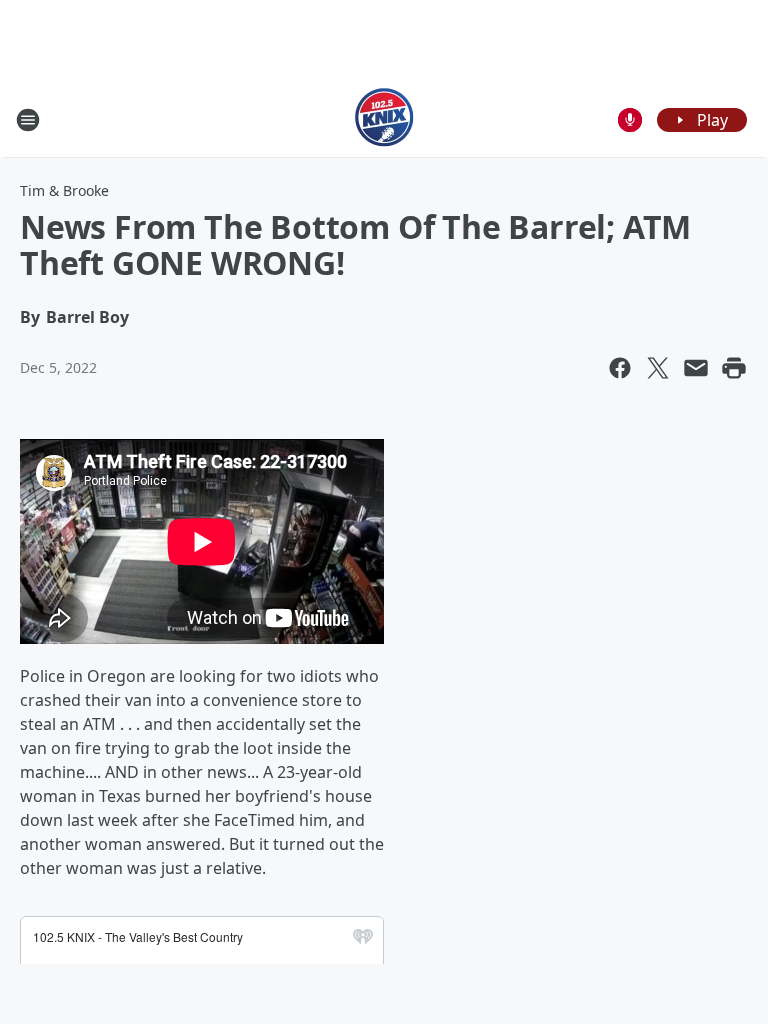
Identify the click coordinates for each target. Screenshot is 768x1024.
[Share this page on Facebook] (620, 368)
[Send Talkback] (630, 120)
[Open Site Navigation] (28, 120)
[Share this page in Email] (696, 368)
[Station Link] (384, 119)
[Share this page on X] (658, 368)
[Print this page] (734, 368)
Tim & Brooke (64, 190)
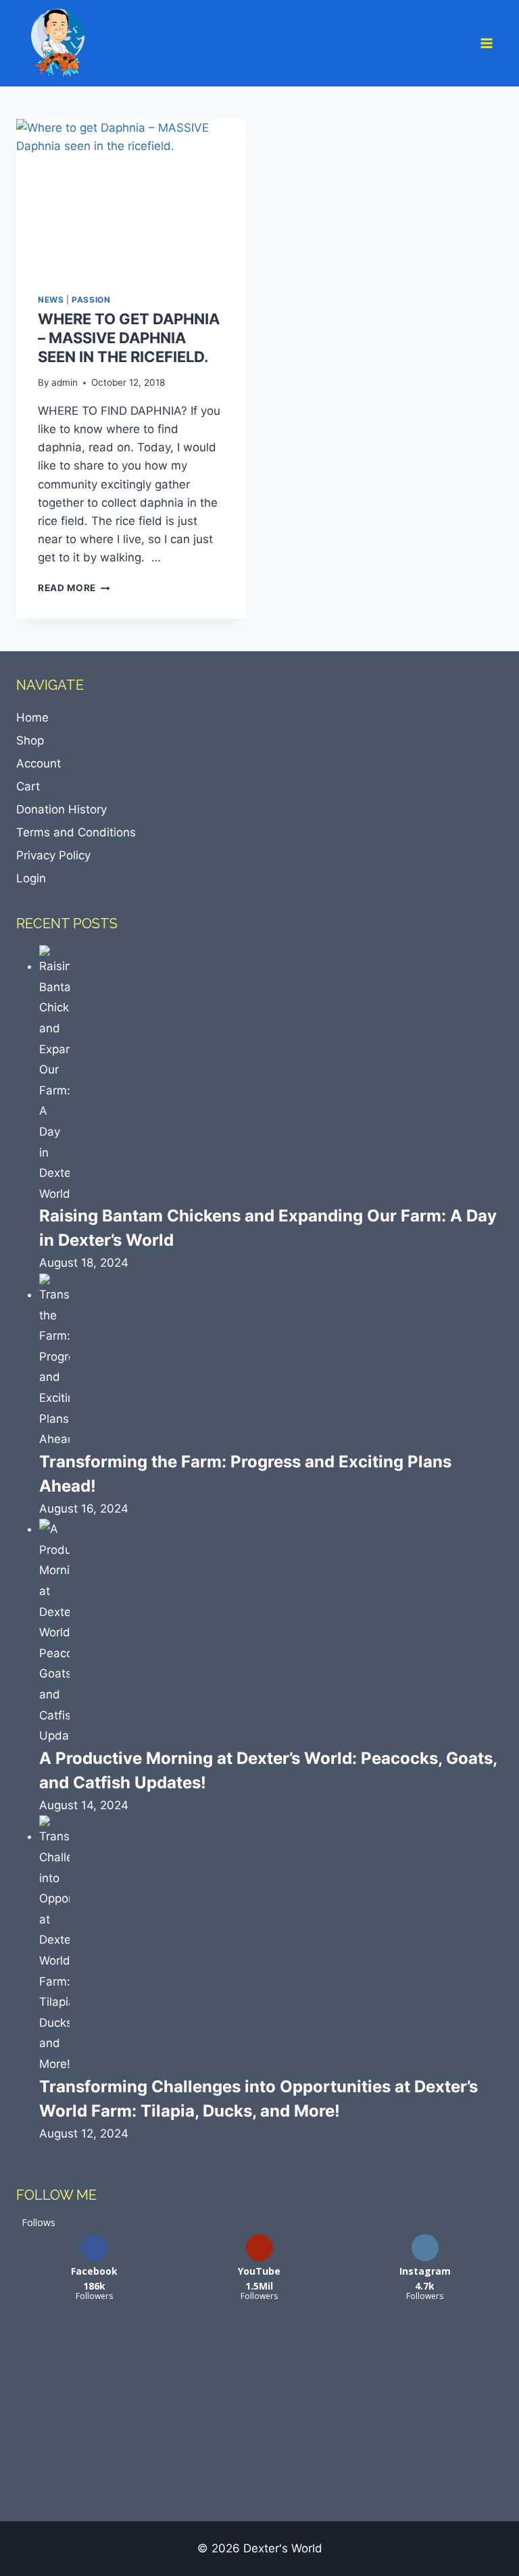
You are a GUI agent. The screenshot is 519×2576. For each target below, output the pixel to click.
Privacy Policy (53, 855)
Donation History (61, 809)
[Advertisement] (117, 2411)
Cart (28, 786)
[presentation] (131, 195)
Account (38, 763)
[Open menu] (488, 42)
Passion (91, 300)
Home (32, 717)
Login (31, 878)
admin (64, 382)
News (51, 300)
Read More (74, 587)
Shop (30, 740)
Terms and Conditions (76, 832)
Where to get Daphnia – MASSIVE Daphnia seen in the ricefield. (129, 337)
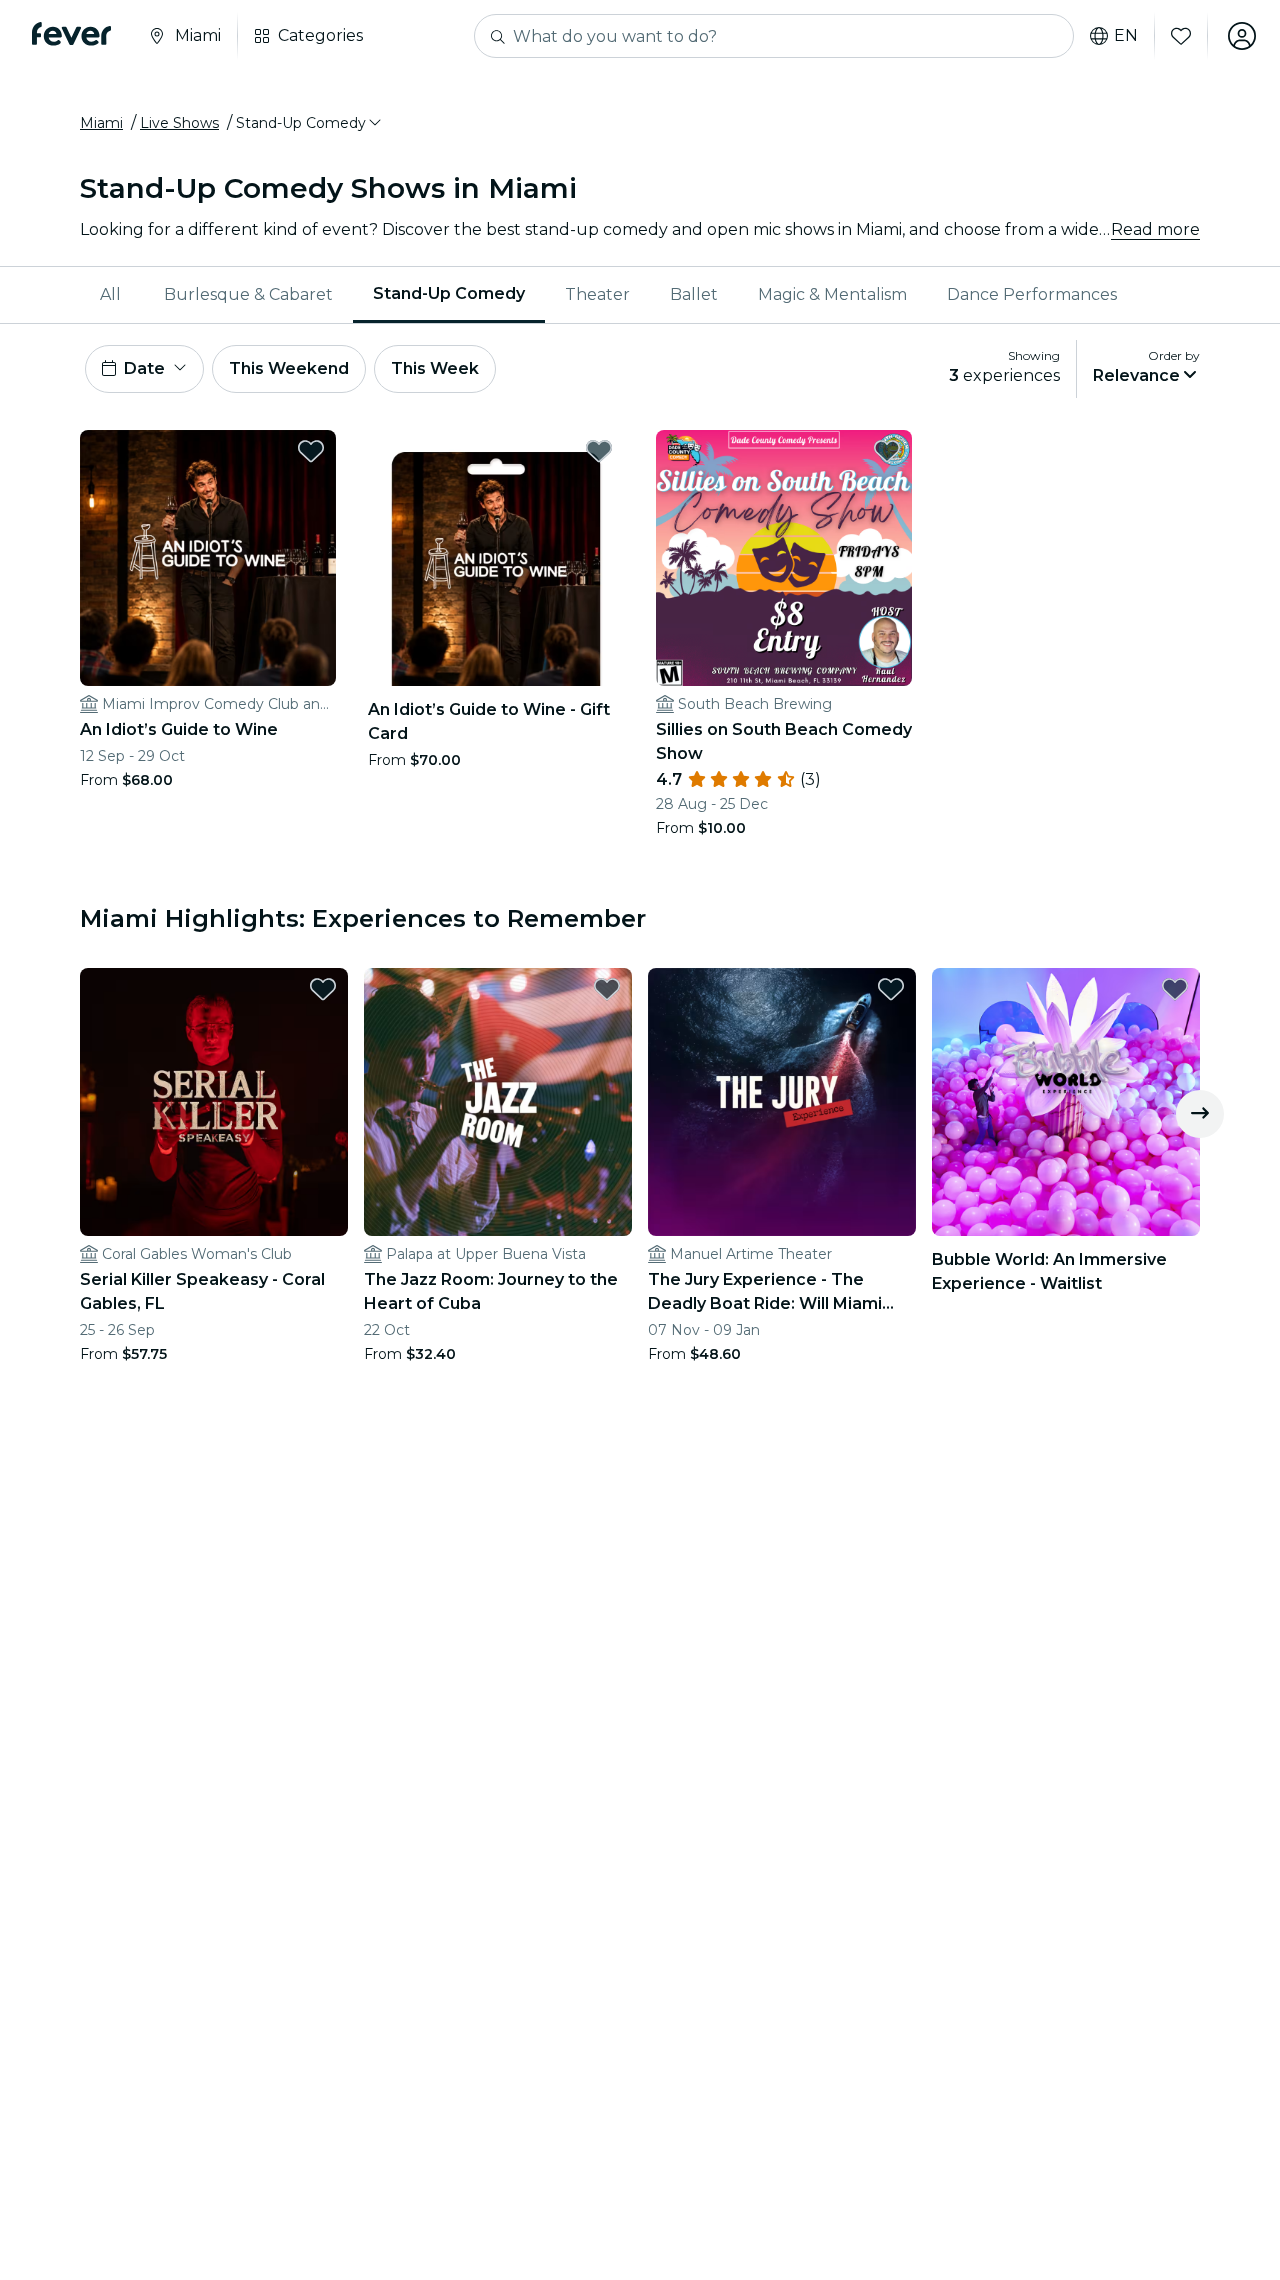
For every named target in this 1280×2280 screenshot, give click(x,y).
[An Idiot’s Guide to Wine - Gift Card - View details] (496, 558)
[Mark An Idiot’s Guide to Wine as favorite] (311, 451)
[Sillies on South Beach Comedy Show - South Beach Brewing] (784, 558)
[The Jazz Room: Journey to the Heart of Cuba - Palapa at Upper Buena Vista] (498, 1102)
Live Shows (179, 123)
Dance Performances (1032, 294)
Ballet (694, 294)
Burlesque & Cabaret (248, 294)
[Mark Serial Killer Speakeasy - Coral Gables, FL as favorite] (323, 989)
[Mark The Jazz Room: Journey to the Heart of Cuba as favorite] (607, 989)
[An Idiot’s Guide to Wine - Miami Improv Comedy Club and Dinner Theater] (208, 558)
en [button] (1126, 36)
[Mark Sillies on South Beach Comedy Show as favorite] (887, 451)
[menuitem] (112, 295)
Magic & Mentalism (832, 294)
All (110, 294)
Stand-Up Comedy (449, 293)
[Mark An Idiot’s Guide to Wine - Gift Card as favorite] (599, 451)
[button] (310, 123)
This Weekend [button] (289, 368)
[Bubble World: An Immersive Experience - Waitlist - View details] (1066, 1102)
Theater (597, 294)
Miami (101, 123)
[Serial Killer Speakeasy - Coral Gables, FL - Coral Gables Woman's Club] (214, 1102)
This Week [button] (435, 368)
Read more (1155, 229)
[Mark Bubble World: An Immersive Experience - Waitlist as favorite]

+++++

§ **AIM OF THE EXERCISE**
An exact copy is needed of the stretch above that opens with the line containing "[Share this page on Facebook] (620, 368)" and closes with the line containing "[Sillies on South"; the pictures are not part of it.

§ **SOLUTION**
[Share this page on Facebook] (620, 368)
[Send Talkback] (630, 120)
[Open Site Navigation] (28, 120)
[Share this page in Email] (696, 368)
[Station Link] (384, 119)
[Share this page on X] (658, 368)
[Print this page] (734, 368)
Tim & Brooke (64, 190)
You are a GUI agent. The screenshot is 519×2576. For each target below, output the pixel to click.
Privacy Policy (53, 855)
Donation History (61, 809)
[Advertisement] (117, 2411)
Cart (28, 786)
[presentation] (131, 195)
Account (38, 763)
[Open menu] (488, 42)
Passion (91, 300)
Home (32, 717)
Login (31, 878)
admin (64, 382)
News (51, 300)
Read More (74, 587)
Shop (30, 740)
Terms and Conditions (76, 832)
Where to get Daphnia – MASSIVE Daphnia seen in the ricefield. (129, 337)
For every named target in this 1280×2280 screenshot, give click(x,y).
[An Idiot’s Guide to Wine - Gift Card - View details] (496, 558)
[Mark An Idiot’s Guide to Wine as favorite] (311, 451)
[Sillies on South Beach Comedy Show - South Beach Brewing] (784, 558)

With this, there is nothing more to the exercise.